だから「知らない人の実力を極力短時間で把握する」というスキルが大切になる。よく達人が、相手と向き合ったら実力がわかる、といわれるけど、素手素足で殴り合い、蹴り合うカラテはまさにそれで、構えから、所作から、脳の回転具合から、眼光から、オーラまで、全てを感じながら戦わなきゃいけない。
すると、「これは何をやっても勝てないわ」ということがしばしば起きる。
「戦う前から諦めちゃいけない」との考えもあるけど、「じゃあ僕が玉砕したら代わりに誰かが戦ってくれんの?」
って話で。
選手は勝つために命を懸けているわけで、そこで全てが終わるためにやってるわけじゃない。
更に僕の場合は、「大怪我したら、明日の外来や手術をカラテの先生が代わってくれるわけじゃない」って事情もあったから、試合場外のことも常に考えてジャッジしなきゃいけなかった。つまり自分としての優先と、いわゆる武道にありがちな根性論、精神論の優先が「相容れない部分」はいつもあった。
格闘技は「ダメージがライフを損なう競技」だから。「根性無い」と後で怒られても、「ライフあっての根性でしょ!」って想いを込めて「押忍」って言ってたな。
というわけで、前振りが長くなってしまったけど、そういう経験もあって僕は「これは勝てない」をジャッジするのがとても速い。肩書や実績というよりも、そういうのを極力排して、自分なりに直観しては直感してみる。
古賀史健さんの書籍、「取材・執筆・推敲 書く人の教科書」
これはもう、衝撃だった。書くというテーマにおいて、歴代最強といっていいと思う。書くのモハメド・アリ。今から僕が全てを捨てて、書くということを追求して、あと500年くらい特別に寿命をもらったとしても、こんな書を執筆することは僕はできない。その自信だけはある。どんなに練習しても僕はアリにも蟻にもなれん。
「じゃあ、僕にできることはなにか?」
とにかく1ミリでも1mlでもいいから、学ぶ、真似する、取り込む。それしかない。古賀さんの書かれたことを実行するしかない。古賀さんのマインドを少しでもインストールするしかない。
執筆者になれない者は、実践者になるしかないのだ。
言葉の再定義、絵本でのシュミレーション、そして書いた原稿をバッサバッサと削りまくる、「お蔵入りにする勇気」まで。
そして書くというテーマを通じて、「書く以上」の大きな何かを発見するだろう。いちばんの恩恵はここだと思う。
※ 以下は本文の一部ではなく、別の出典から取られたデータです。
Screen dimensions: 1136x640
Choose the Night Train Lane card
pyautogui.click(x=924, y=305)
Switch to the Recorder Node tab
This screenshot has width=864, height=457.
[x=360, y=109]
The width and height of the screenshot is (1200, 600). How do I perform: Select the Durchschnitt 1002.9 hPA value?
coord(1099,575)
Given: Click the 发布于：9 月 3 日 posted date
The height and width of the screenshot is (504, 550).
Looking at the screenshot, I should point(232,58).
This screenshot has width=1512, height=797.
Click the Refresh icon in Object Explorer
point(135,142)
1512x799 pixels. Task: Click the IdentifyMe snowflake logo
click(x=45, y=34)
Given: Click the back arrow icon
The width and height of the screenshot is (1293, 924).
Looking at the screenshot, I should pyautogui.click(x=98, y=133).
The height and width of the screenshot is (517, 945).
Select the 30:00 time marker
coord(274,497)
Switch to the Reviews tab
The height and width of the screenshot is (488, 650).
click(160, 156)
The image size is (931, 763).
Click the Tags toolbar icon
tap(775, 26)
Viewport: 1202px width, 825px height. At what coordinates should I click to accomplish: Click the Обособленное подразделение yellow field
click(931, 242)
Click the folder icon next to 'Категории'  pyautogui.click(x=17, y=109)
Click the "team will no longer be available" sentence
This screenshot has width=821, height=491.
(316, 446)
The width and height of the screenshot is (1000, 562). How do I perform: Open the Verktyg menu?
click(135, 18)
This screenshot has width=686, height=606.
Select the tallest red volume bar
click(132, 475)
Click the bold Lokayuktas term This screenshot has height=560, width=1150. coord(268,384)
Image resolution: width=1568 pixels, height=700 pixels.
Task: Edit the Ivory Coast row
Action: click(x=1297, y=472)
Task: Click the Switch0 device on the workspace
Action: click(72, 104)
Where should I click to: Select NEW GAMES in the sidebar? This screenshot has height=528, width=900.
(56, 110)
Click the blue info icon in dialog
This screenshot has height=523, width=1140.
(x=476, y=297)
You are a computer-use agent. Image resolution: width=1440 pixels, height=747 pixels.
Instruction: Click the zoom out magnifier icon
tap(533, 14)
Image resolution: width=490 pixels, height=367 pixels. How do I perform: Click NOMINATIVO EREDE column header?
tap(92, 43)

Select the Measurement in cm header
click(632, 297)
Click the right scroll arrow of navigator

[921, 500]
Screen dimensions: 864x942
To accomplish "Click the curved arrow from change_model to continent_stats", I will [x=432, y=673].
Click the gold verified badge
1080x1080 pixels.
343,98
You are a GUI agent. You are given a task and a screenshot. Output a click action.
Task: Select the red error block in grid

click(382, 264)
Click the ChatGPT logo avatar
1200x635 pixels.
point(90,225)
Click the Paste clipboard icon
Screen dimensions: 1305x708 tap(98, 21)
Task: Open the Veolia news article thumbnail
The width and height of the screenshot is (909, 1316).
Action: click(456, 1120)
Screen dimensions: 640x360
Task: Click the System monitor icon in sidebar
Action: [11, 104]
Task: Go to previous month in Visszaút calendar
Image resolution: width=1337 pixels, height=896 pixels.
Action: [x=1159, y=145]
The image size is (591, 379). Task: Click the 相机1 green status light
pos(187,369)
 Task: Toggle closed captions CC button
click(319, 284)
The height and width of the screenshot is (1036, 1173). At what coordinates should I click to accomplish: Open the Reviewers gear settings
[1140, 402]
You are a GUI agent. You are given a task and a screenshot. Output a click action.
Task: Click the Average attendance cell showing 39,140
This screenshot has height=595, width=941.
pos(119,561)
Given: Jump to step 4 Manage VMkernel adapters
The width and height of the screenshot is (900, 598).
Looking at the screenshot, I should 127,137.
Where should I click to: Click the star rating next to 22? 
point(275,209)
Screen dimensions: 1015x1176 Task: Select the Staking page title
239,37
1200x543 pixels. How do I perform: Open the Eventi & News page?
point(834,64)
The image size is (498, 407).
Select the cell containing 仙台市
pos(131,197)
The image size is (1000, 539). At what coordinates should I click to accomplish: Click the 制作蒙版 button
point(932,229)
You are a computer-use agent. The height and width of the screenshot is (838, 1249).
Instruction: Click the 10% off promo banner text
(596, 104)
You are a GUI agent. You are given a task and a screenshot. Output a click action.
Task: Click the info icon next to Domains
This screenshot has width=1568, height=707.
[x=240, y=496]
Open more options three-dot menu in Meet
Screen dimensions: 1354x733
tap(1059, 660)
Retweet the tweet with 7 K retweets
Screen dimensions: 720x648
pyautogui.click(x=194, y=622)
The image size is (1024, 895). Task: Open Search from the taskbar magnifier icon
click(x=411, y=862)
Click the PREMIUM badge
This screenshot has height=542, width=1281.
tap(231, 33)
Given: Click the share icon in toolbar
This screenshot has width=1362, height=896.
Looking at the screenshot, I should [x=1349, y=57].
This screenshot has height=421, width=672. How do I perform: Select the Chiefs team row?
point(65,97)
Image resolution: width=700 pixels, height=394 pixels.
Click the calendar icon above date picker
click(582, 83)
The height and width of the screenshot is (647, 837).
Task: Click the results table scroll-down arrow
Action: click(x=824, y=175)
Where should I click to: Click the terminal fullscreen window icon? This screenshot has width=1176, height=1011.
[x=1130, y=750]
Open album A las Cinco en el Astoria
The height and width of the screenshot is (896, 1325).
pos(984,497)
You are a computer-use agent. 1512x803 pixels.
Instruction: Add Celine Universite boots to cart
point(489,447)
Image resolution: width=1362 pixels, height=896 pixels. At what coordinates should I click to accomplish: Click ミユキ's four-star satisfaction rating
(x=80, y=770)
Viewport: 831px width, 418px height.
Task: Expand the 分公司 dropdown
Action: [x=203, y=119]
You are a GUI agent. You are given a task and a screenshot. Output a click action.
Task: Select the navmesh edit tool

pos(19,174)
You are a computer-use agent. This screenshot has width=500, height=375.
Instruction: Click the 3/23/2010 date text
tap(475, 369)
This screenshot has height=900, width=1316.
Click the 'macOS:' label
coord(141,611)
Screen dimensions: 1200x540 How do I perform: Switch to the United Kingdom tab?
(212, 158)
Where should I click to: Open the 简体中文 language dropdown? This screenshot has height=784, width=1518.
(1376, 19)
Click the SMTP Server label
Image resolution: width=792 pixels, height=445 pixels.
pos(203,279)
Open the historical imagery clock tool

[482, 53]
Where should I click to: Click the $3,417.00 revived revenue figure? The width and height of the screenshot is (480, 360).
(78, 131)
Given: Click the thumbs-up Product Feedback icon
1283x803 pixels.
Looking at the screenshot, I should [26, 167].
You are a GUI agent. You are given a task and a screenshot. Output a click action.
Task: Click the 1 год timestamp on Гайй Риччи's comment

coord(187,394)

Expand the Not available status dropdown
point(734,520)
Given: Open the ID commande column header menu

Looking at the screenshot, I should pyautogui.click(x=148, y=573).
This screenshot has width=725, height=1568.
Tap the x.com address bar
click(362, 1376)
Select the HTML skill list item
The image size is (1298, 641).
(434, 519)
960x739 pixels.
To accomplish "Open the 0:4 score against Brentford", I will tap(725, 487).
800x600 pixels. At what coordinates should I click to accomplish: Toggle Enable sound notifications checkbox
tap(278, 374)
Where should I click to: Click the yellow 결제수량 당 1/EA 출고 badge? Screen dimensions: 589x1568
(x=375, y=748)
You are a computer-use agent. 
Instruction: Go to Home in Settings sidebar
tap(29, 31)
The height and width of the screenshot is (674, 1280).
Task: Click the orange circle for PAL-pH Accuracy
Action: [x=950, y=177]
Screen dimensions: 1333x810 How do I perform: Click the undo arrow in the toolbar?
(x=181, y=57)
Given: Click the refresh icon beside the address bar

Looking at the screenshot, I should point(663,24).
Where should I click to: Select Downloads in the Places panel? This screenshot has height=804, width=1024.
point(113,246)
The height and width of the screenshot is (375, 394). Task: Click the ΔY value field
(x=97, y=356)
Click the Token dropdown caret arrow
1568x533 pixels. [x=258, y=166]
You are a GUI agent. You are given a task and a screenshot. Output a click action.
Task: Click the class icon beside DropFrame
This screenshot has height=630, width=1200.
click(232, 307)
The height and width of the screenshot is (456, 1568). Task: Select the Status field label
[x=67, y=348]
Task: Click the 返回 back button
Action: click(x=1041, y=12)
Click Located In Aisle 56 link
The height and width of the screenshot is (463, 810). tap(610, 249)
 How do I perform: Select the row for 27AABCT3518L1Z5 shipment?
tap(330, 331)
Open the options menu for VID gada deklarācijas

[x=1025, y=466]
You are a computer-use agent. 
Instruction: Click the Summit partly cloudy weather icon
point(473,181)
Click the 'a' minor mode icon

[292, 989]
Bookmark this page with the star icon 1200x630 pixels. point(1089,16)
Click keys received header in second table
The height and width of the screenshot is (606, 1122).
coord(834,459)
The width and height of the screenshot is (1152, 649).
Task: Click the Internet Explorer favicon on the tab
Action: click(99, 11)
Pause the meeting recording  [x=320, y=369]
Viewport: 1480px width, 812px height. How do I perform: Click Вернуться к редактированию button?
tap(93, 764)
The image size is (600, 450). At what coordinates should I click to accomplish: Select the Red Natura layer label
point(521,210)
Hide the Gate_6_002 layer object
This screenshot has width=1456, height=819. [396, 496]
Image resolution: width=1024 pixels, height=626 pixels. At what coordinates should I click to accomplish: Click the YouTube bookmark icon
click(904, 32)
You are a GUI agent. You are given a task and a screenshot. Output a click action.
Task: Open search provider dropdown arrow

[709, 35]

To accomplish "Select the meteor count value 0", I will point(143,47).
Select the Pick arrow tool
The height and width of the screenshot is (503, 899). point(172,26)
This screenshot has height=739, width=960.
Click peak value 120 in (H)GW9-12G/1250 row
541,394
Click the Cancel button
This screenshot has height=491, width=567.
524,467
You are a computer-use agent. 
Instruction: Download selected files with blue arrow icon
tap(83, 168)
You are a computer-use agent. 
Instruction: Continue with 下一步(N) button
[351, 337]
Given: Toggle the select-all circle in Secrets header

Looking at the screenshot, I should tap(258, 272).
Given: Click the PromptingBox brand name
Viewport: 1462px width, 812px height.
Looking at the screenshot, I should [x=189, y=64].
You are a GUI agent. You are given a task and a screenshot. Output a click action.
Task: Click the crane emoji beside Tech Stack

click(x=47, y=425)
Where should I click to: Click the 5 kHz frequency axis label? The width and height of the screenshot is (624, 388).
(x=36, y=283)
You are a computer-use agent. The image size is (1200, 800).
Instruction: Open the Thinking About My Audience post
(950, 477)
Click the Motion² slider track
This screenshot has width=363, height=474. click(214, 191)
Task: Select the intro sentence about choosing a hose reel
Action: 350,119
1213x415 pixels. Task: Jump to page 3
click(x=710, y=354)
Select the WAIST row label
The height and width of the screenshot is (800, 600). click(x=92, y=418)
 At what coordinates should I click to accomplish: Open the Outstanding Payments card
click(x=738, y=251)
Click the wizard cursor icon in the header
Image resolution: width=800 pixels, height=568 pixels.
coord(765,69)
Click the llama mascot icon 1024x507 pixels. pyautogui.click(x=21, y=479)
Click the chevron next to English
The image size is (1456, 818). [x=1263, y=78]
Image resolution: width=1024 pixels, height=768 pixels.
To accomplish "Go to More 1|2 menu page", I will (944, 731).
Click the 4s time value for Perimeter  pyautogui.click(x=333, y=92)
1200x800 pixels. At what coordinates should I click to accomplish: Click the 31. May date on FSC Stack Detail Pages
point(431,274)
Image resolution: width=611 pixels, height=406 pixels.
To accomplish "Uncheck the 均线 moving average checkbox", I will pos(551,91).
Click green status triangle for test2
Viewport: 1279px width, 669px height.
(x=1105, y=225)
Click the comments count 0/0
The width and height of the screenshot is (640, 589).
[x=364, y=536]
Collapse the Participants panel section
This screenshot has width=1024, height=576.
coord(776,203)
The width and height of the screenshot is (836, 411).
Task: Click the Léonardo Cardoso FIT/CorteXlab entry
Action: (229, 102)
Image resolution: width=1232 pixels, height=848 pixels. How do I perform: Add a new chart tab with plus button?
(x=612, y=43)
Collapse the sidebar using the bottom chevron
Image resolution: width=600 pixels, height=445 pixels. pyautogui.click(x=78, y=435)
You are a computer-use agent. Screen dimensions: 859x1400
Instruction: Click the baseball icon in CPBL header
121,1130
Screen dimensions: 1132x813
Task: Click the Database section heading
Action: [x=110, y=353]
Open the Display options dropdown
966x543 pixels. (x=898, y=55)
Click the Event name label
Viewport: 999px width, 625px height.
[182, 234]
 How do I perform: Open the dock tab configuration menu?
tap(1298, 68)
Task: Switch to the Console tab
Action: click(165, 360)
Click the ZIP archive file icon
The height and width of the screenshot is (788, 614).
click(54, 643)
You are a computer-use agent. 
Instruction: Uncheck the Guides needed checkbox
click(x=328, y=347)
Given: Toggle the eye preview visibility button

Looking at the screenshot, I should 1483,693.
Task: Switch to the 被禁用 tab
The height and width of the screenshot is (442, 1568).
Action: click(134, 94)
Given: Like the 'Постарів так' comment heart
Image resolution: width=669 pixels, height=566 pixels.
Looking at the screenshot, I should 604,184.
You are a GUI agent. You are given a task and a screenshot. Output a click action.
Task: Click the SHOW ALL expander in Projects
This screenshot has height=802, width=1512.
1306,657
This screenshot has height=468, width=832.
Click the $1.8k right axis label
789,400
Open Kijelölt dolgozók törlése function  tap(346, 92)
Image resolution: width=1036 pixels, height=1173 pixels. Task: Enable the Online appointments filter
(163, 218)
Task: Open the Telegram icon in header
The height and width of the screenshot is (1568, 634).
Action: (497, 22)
僕の「孤独な執筆作業」は、古賀さんの魂の書籍のおかげで、「書くのレベルを上げるトレーニング」に変わった。いつもそばにいてくれた。最強の書がセコンドである。
帯には「この1冊だけでいい」とある。
ボロボロになるまで書き込んで、2冊目を買うのが僕の秘かな目標だ。
ちなみに「書く闘技」の造語を考えたのは、ひろのぶと株式会社を立ち上げ、旋風を巻き起こしている田中泰延氏だ。さすが、4文字で全てを表す、もうひとりの心強きセコンドについては、またの機会に。